Wie meinen S‘ – da würd Ihnen das soziale Arbeitsumfeld fehlen? Aber wo: Schauen S‘, dort drüben, da, der Glatzerte mit den zwei Billa-Sackerln – das ist der Pribil, unsere Buchhaltung! Irgendwo da hinten beim Altglascontainer sitzt normalerweise unsere PR-Lady, und dort vorn, bei den Basketballkäfigen, da treibt sich irgendwo unser Praktikant herum. Gell? Das will man gar nicht glauben, dass wir hier alle fröhlich am Arbeiten sind an diesem schönen Frühlingsmorgen!
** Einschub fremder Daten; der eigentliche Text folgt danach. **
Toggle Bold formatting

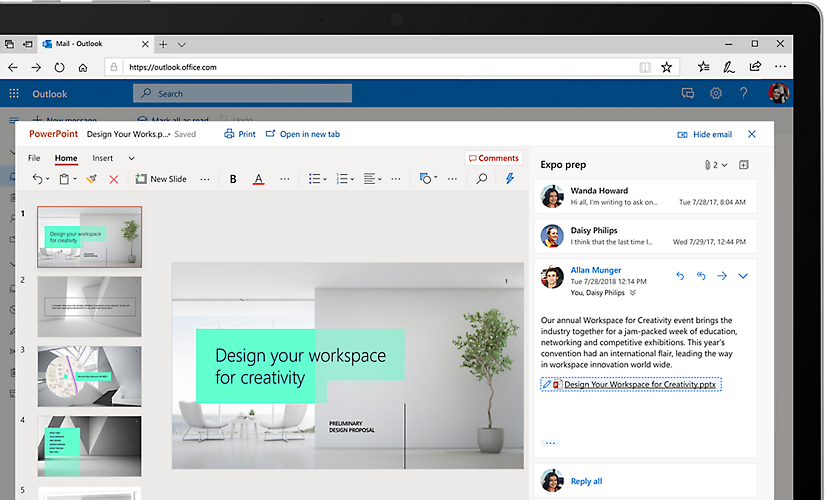click(233, 179)

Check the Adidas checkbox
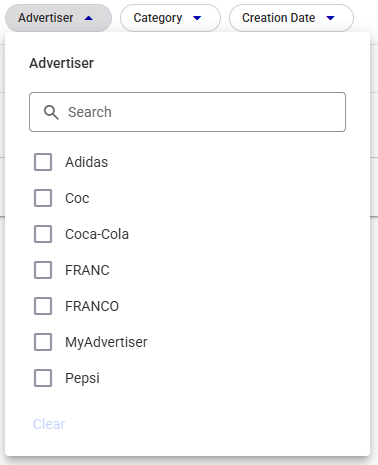43,162
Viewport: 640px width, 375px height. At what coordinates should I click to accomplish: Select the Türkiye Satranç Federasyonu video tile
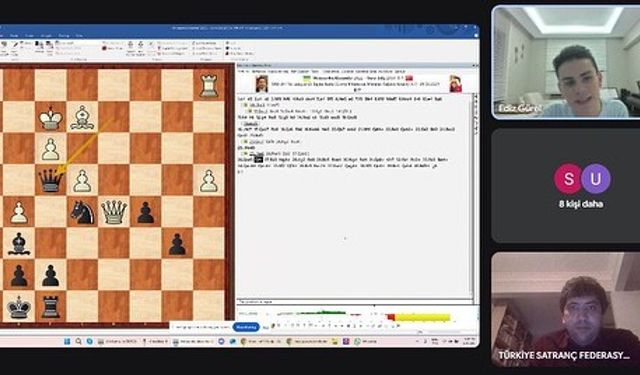coord(566,309)
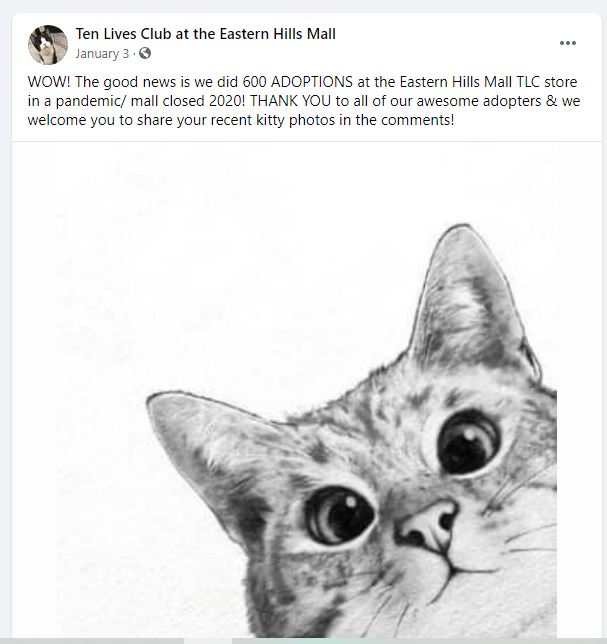Click the Ten Lives Club profile picture
The image size is (607, 644).
47,44
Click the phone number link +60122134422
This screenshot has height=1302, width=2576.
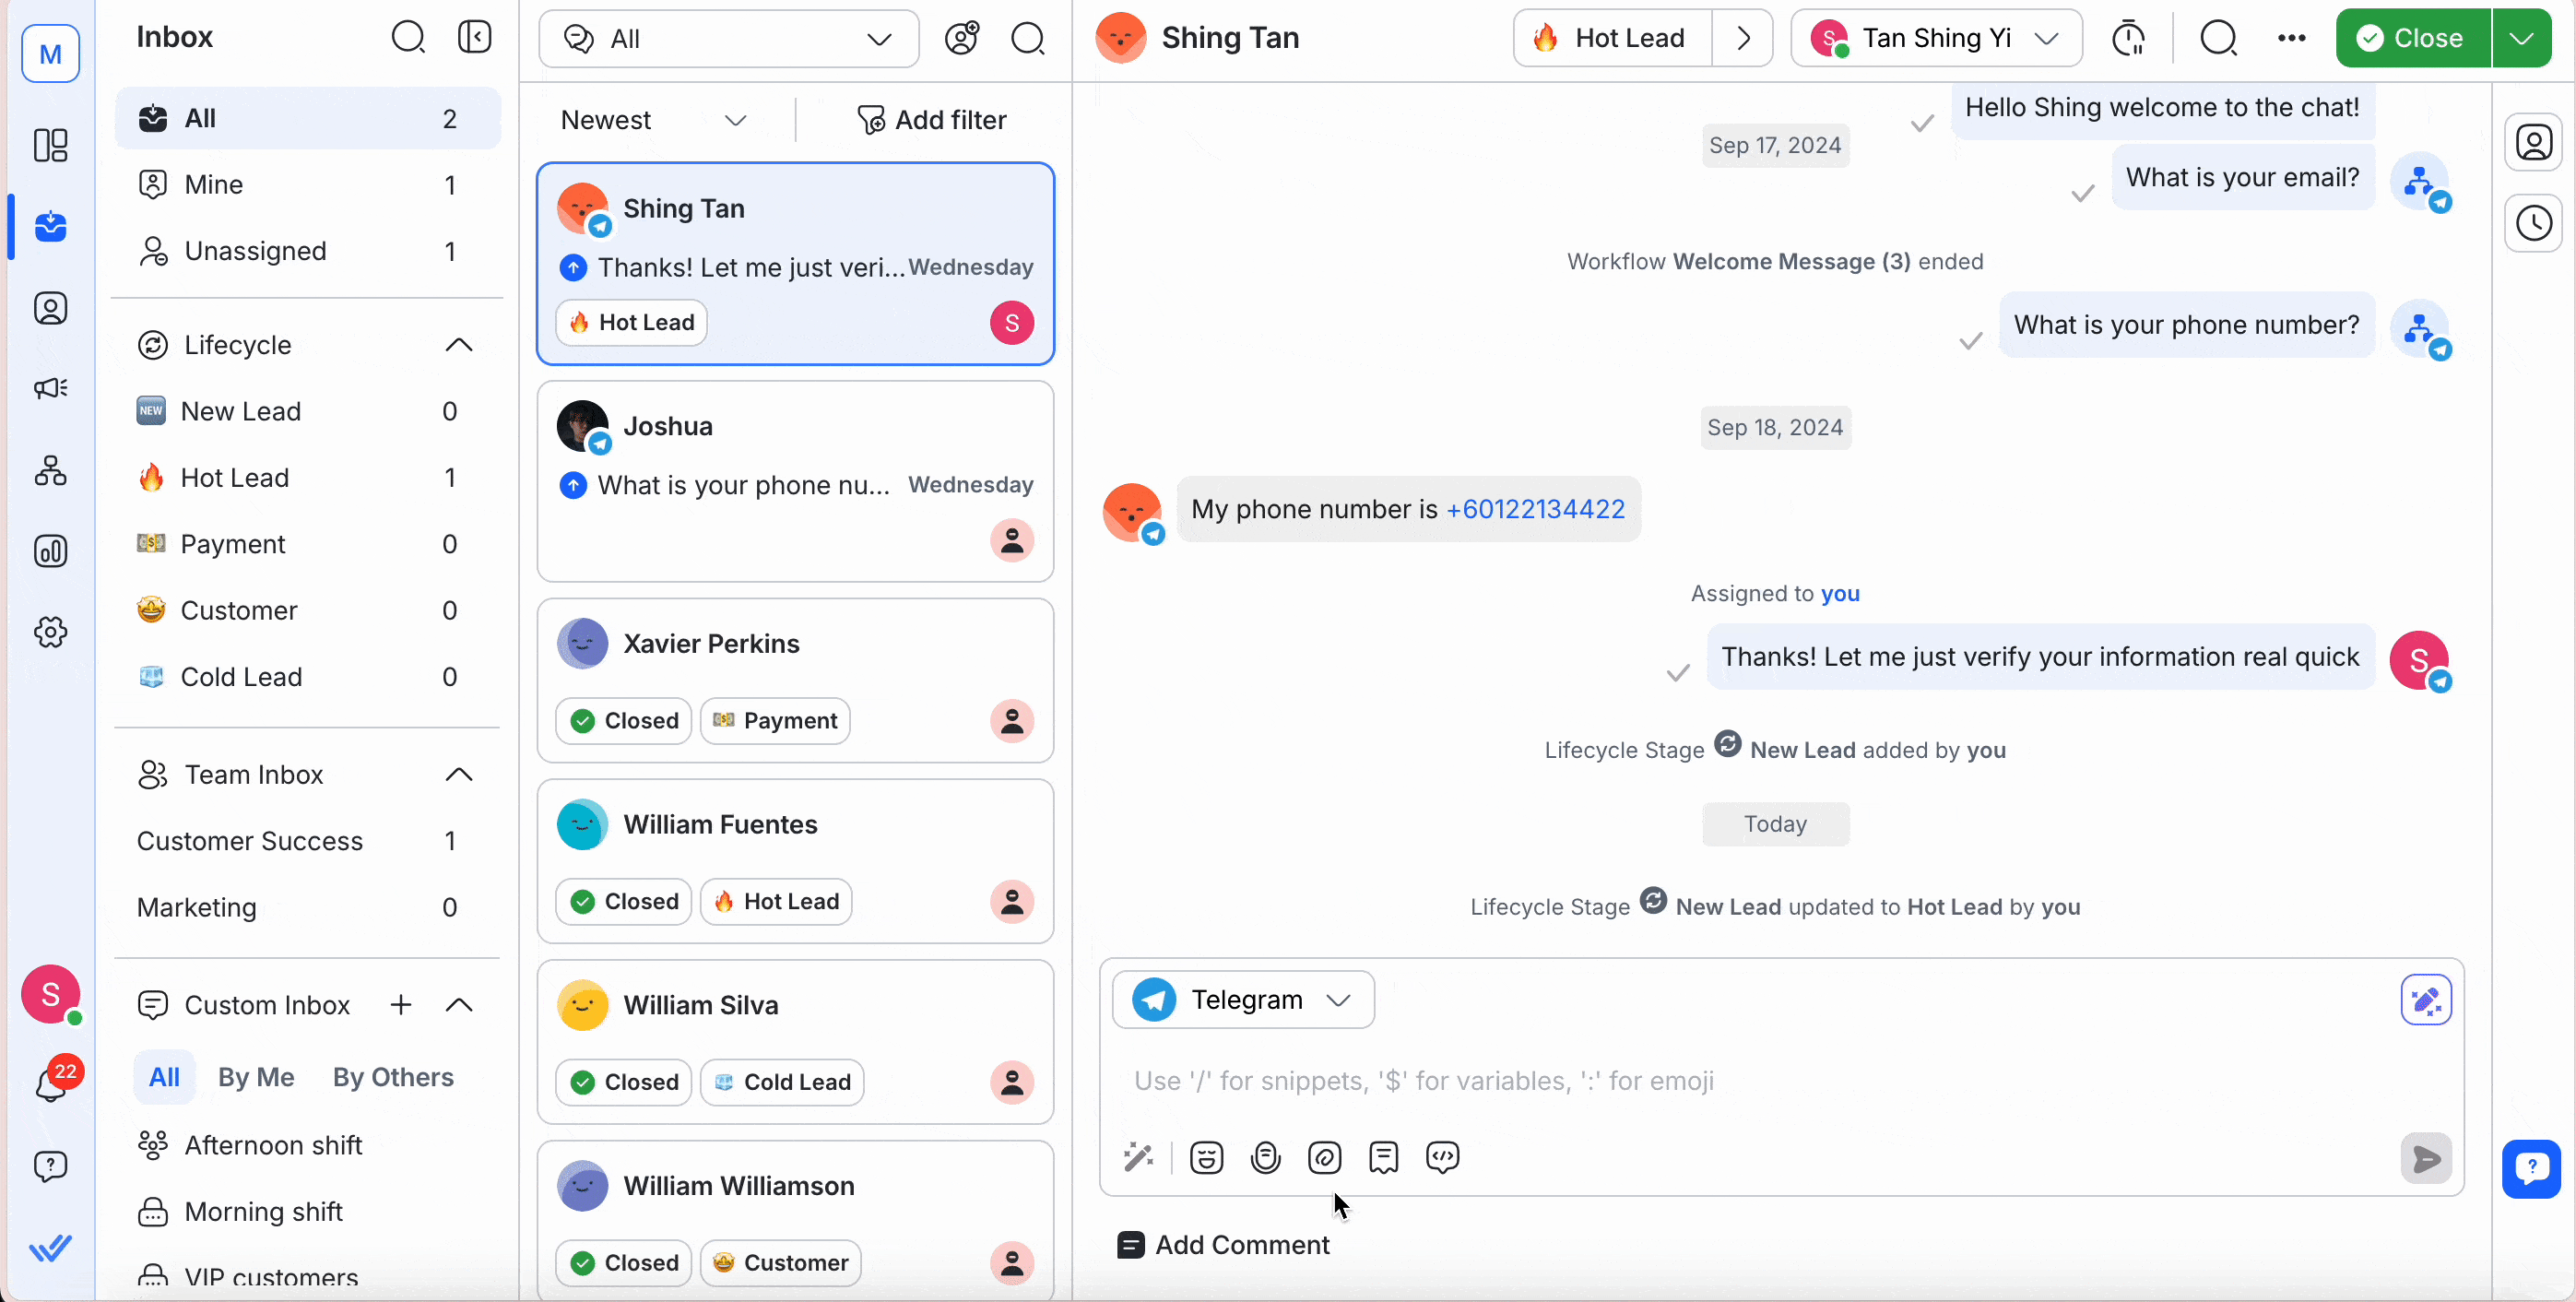click(1535, 509)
Hach – das ist das Leben! Aber, gut, zugegeben, ja, ich mein, es hat schon nicht nur Vorteile, das stimmt. Das muss man trotz aller Euphorie schon zugeben. Vor einem Monat zum Beispiel, als die Bäckerei da hinten plötzlich ihr Passwort für das WLAN geändert hat – das war hart. Oder letzte Woche, als es da drei Tage nur geregnet hat – nicht so super. Oder vorgestern, als doch wirklich beim Aufwachen da so ein 40 Kilo schwerer Dobermann knurrend direkt über mir steht und das Herrchen nirgends in Sicht – das war ein Schock, kann ich Ihnen sagen! Und gestern abend, genau, das war ja überhaupt das Ärgste, da hat mir doch wirklich der Pribil von der Buchhaltung heimlich die Hälfte von meinem Tetrapack Tafelrubin ausgesoffen, als ich nur kurz mal hinter die Büsche aufs Klo …
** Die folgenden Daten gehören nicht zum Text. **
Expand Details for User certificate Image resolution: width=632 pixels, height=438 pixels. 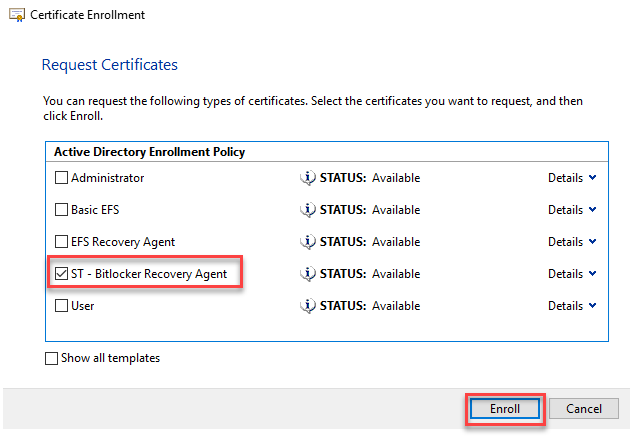(x=571, y=306)
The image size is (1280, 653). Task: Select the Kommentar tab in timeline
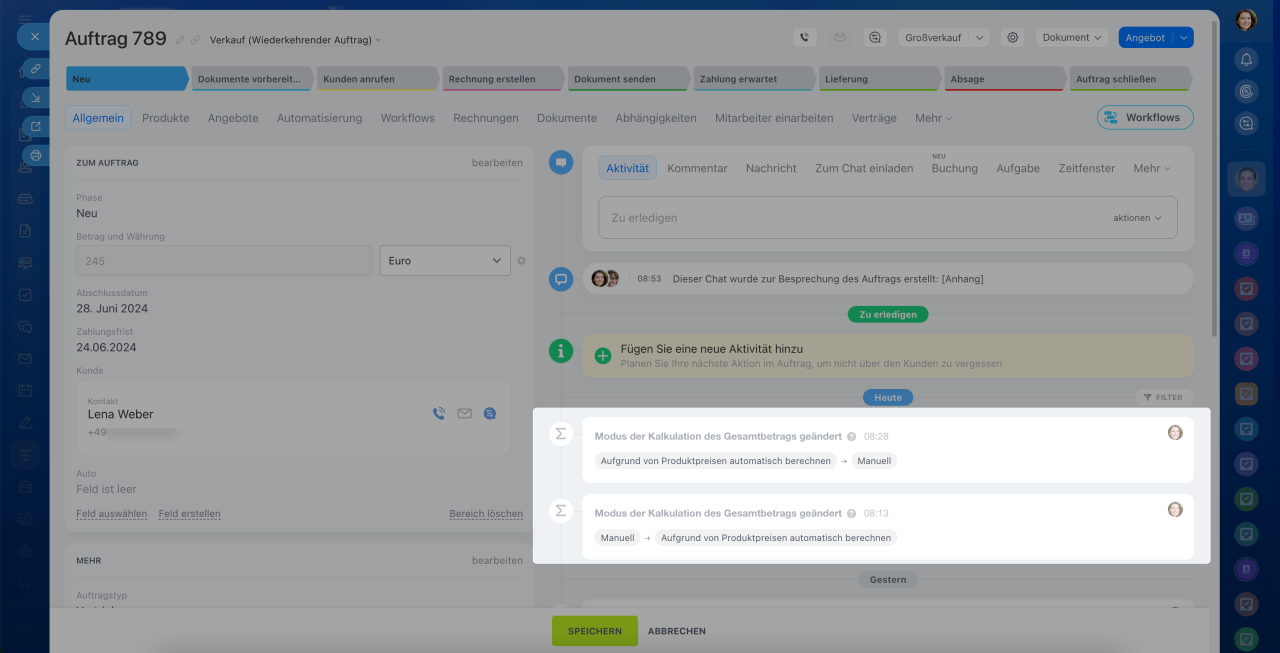coord(697,168)
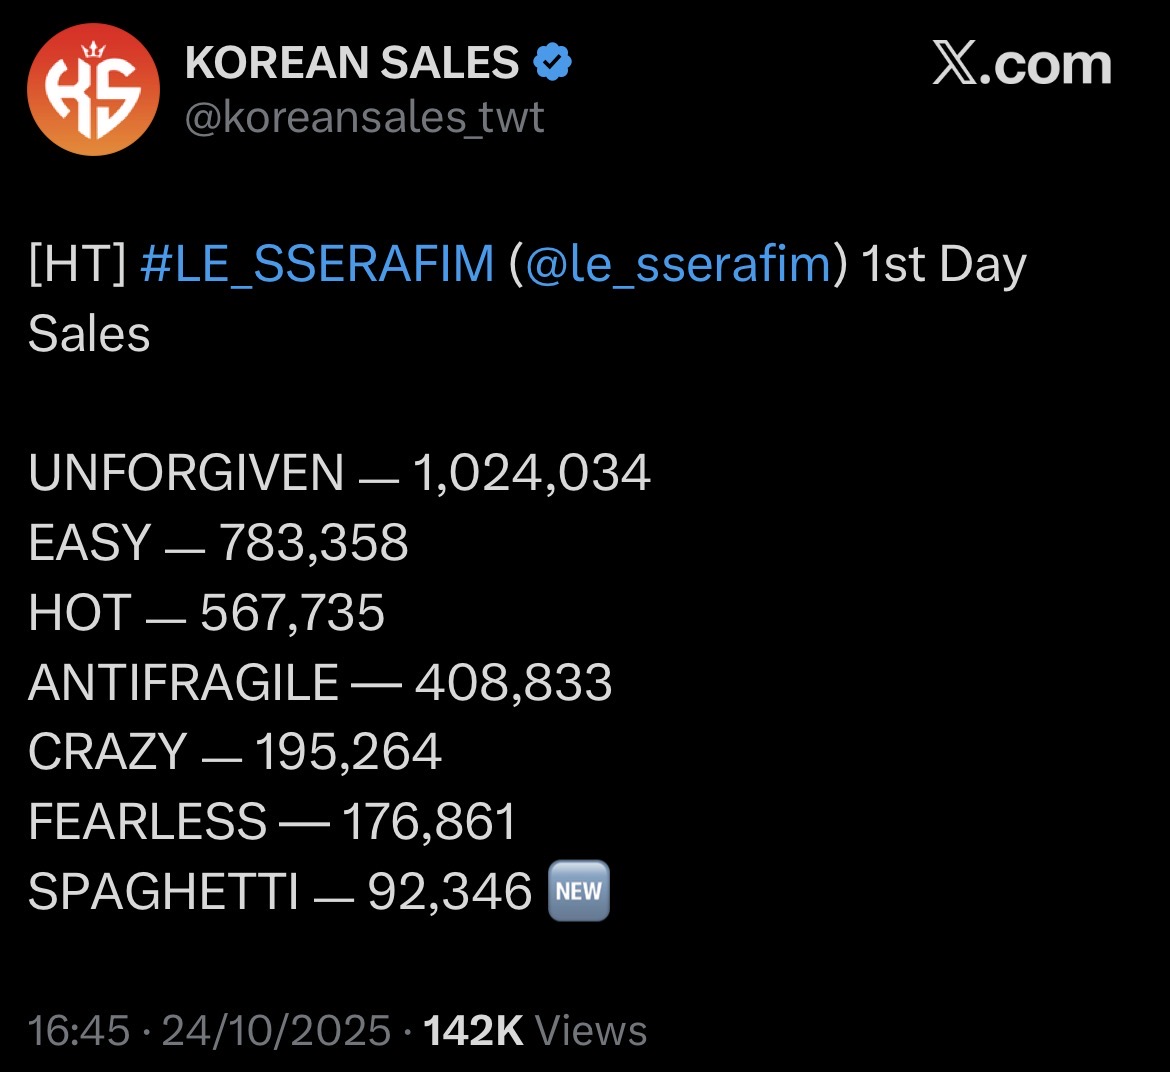This screenshot has height=1072, width=1170.
Task: Click the Korean Sales profile avatar
Action: pyautogui.click(x=92, y=89)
Aso? Sie müssen schon gehen? Naja, ich sollte dann ja eh auch mal was arbeiten – ich bin ja schließlich nicht zum Spaß hier, haha! Übrigens, entschuldigen Sie, weil wir uns grad so nett unterhalten, aber mir fällt grad auf, vor lauter Malochen, ich hab heut ja noch gar nix gegessen, und gestern war die Handyrechnung zu bezahlen, also könnten Sie mir vielleicht ein, zwei Euro …? Nein? Hallo? … entschuldigung? Naja. Schönen Tag noch! Ich muss dann eh auch mal wieder – die Arbeit erledigt sich ja schließlich nicht von selber!